---------- Records for the task ----------
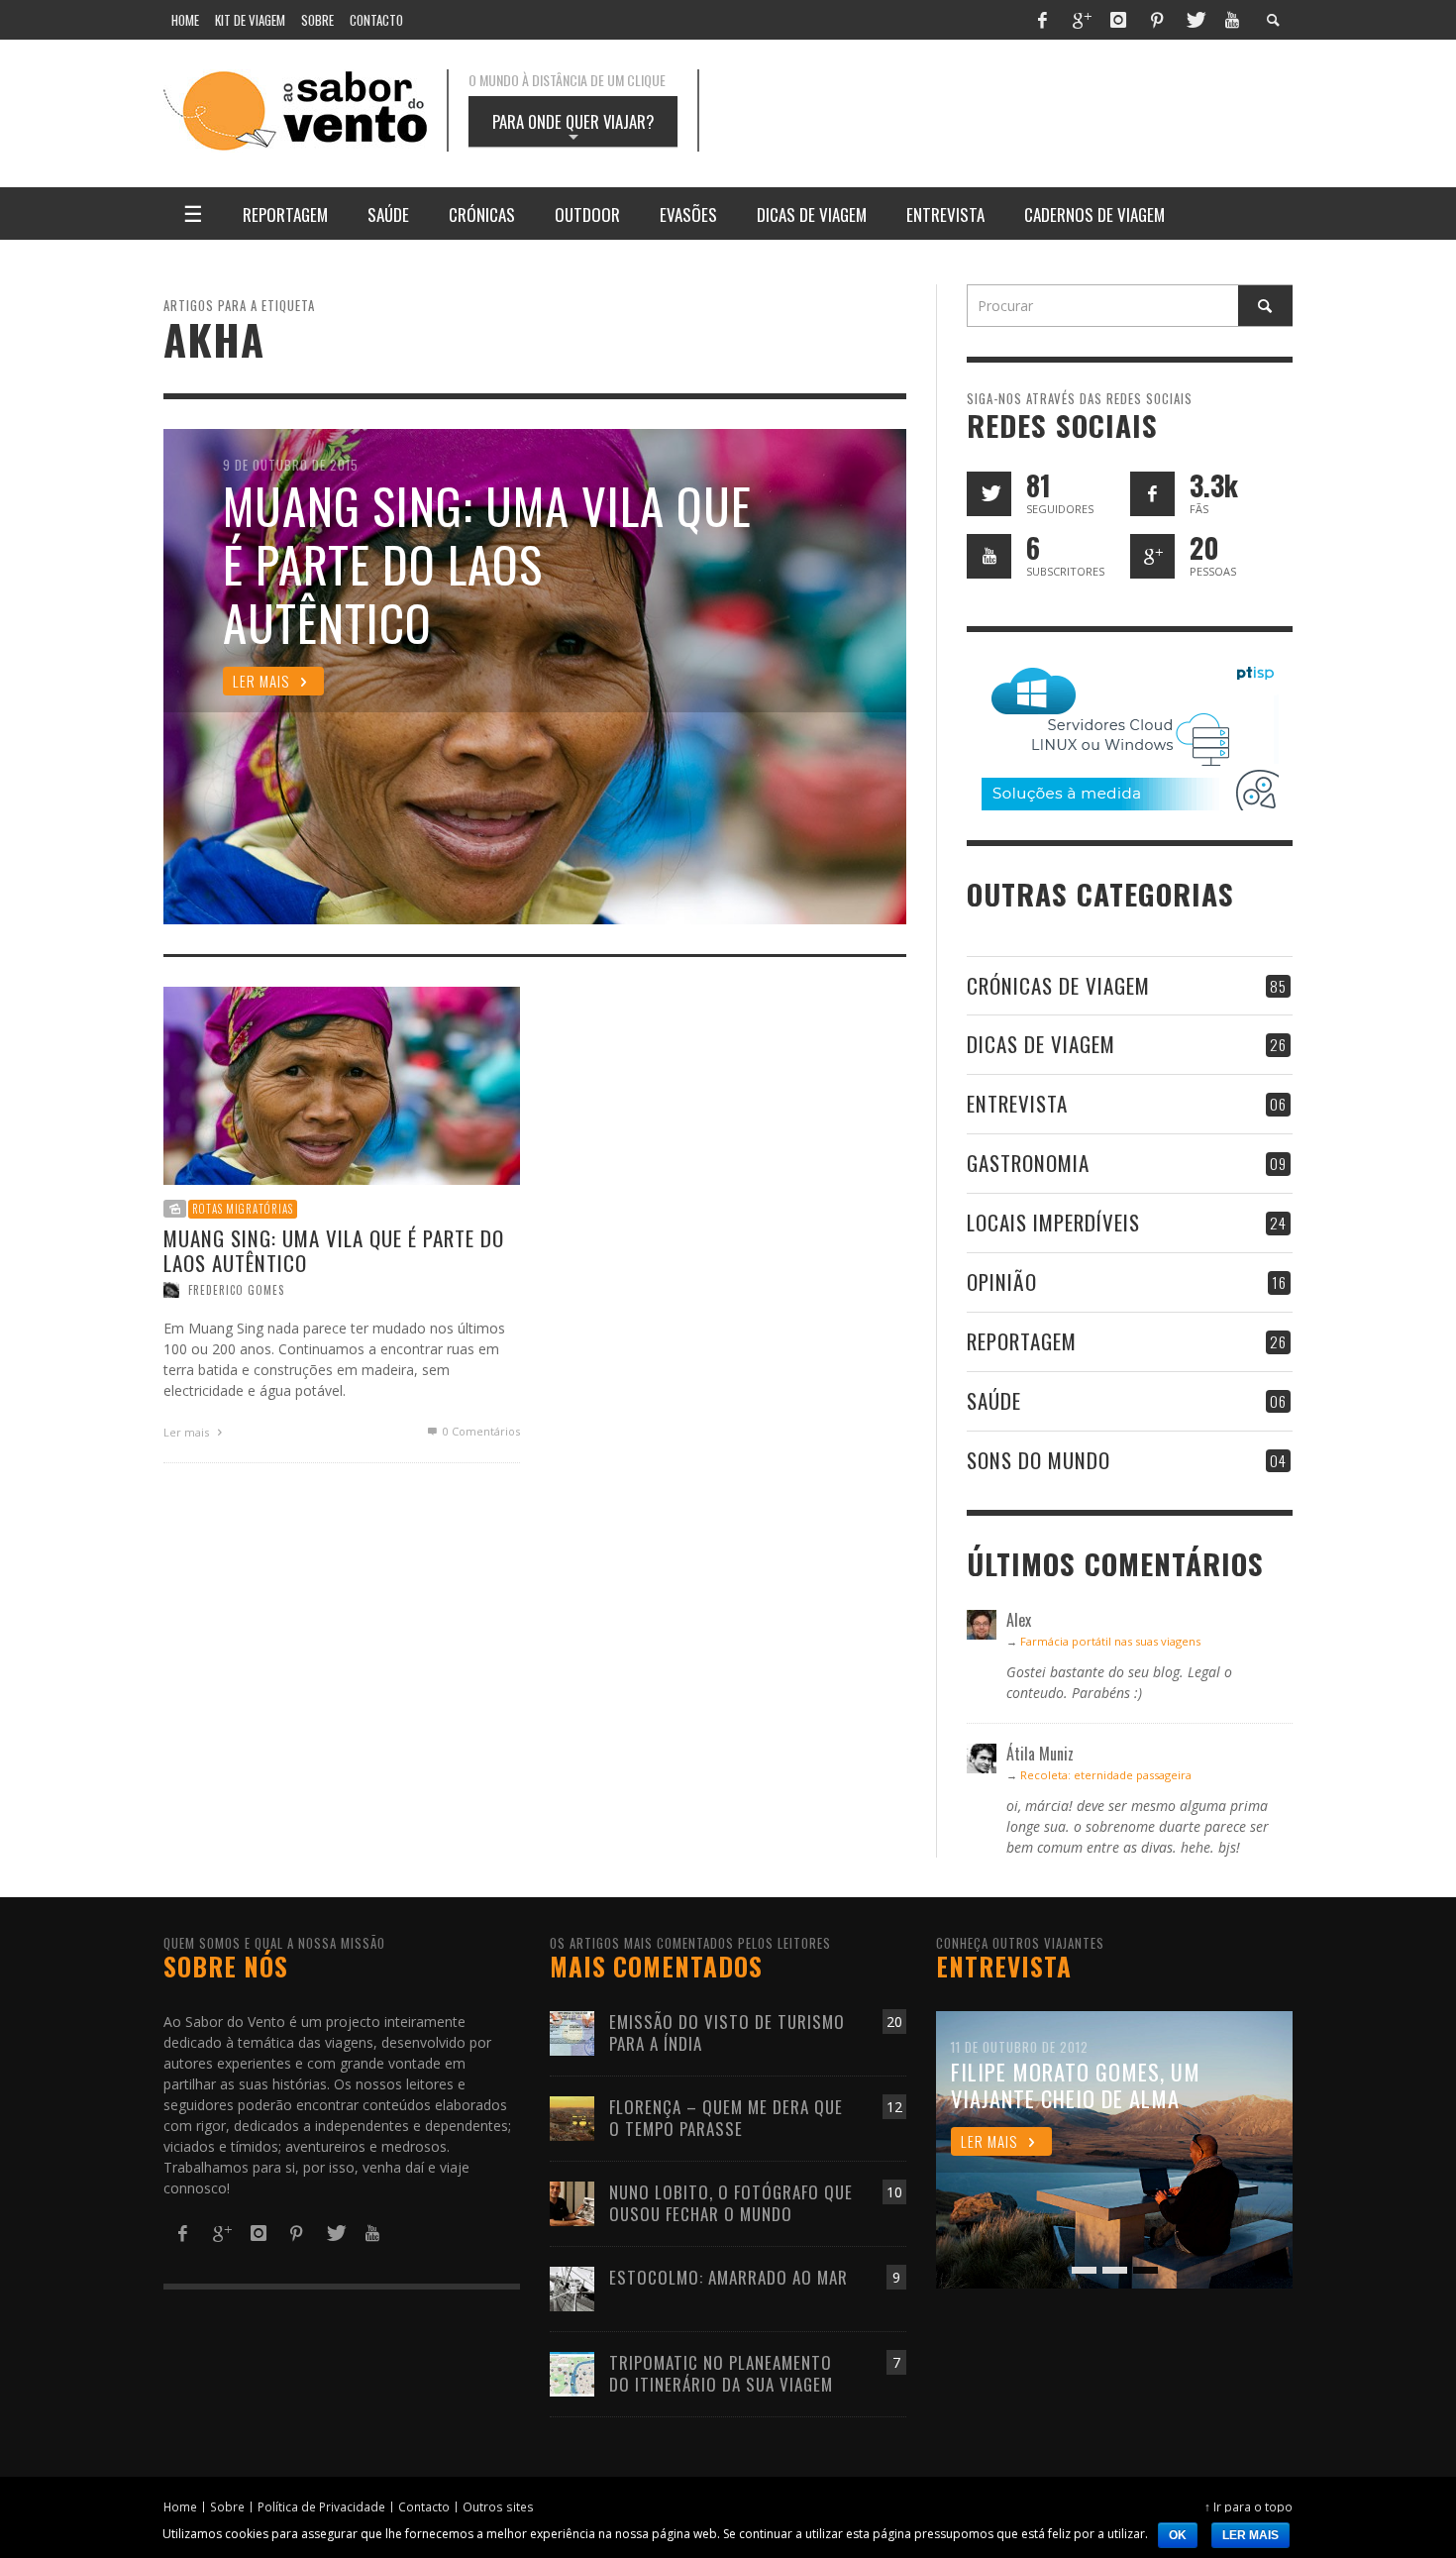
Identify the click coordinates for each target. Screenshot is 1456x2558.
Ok (1178, 2535)
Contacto (424, 2506)
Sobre (227, 2506)
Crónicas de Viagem (1058, 985)
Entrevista (1017, 1103)
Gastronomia (1028, 1162)
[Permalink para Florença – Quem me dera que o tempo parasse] (572, 2116)
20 (894, 2021)
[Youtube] (1232, 20)
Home (180, 2506)
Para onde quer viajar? (573, 128)
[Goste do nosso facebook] (1152, 494)
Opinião (1002, 1281)
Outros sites (498, 2506)
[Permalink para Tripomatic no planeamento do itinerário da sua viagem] (572, 2372)
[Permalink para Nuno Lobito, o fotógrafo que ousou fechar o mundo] (572, 2201)
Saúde (994, 1400)
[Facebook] (1042, 20)
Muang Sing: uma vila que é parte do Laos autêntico (333, 1250)
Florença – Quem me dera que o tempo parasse (726, 2117)
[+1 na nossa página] (1152, 556)
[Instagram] (1118, 20)
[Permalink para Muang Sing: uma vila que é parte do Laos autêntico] (341, 1084)
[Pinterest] (1157, 20)
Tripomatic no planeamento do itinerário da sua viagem (721, 2373)
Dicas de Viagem (1041, 1043)
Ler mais (187, 1432)
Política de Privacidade (321, 2506)
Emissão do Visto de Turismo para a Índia (727, 2032)
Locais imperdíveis (1053, 1222)
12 (894, 2106)
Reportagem (1022, 1341)
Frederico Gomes (236, 1290)
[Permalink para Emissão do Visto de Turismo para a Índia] (572, 2031)
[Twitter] (1194, 20)
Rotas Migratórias (242, 1209)
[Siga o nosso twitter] (989, 494)
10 (894, 2192)
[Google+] (1080, 20)
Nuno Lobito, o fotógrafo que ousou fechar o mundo (731, 2203)
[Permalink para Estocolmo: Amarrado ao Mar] (572, 2287)
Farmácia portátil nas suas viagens (1110, 1641)
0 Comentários (480, 1431)
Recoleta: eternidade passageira (1106, 1774)
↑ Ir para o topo (1248, 2506)
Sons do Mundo (1038, 1459)
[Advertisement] (1015, 111)
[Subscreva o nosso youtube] (989, 556)
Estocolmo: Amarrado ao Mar (728, 2277)
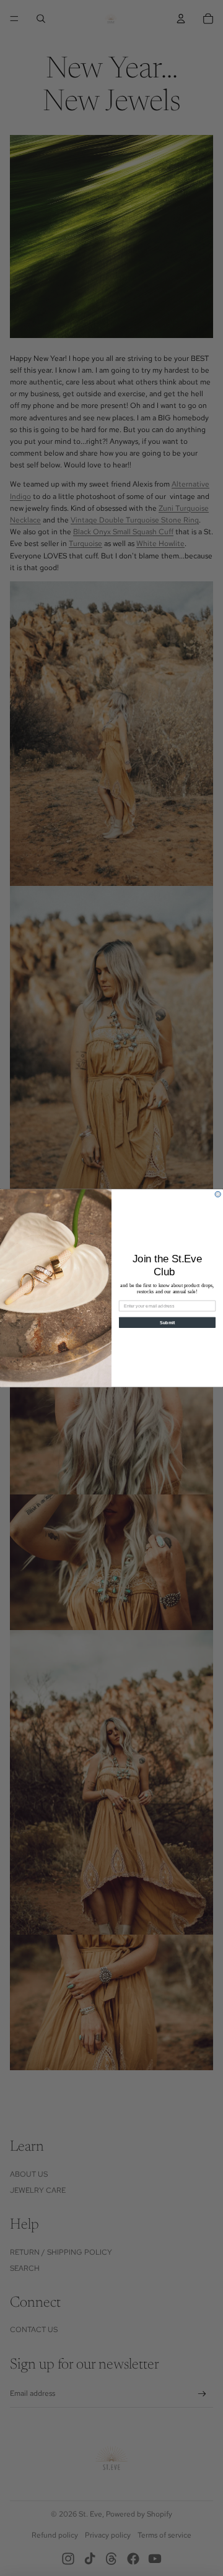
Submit (167, 1322)
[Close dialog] (218, 1194)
----------
_Problem statement_.
Nothing but the lines above from the one containing "Sobre (227, 2506)" through the one containing "Dicas de Viagem (1041, 1043)" should appear in the answer, each repeated exactly.

_Reply to the task_.
Sobre (227, 2506)
Crónicas de Viagem (1058, 985)
Entrevista (1017, 1103)
Gastronomia (1028, 1162)
[Permalink para Florença – Quem me dera que o tempo parasse] (572, 2116)
20 (894, 2021)
[Youtube] (1232, 20)
Home (180, 2506)
Para onde quer viajar? (573, 128)
[Goste do nosso facebook] (1152, 494)
Opinião (1002, 1281)
Outros sites (498, 2506)
[Permalink para Tripomatic no planeamento do itinerário da sua viagem] (572, 2372)
[Permalink para Nuno Lobito, o fotógrafo que ousou fechar o mundo] (572, 2201)
Saúde (994, 1400)
[Facebook] (1042, 20)
Muang Sing: uma vila que é parte do Laos autêntico (333, 1250)
Florença – Quem me dera que o tempo parasse (726, 2117)
[+1 na nossa página] (1152, 556)
[Instagram] (1118, 20)
[Permalink para Muang Sing: uma vila que é parte do Laos autêntico] (341, 1084)
[Pinterest] (1157, 20)
Tripomatic no planeamento do itinerário da sua viagem (721, 2373)
Dicas de Viagem (1041, 1043)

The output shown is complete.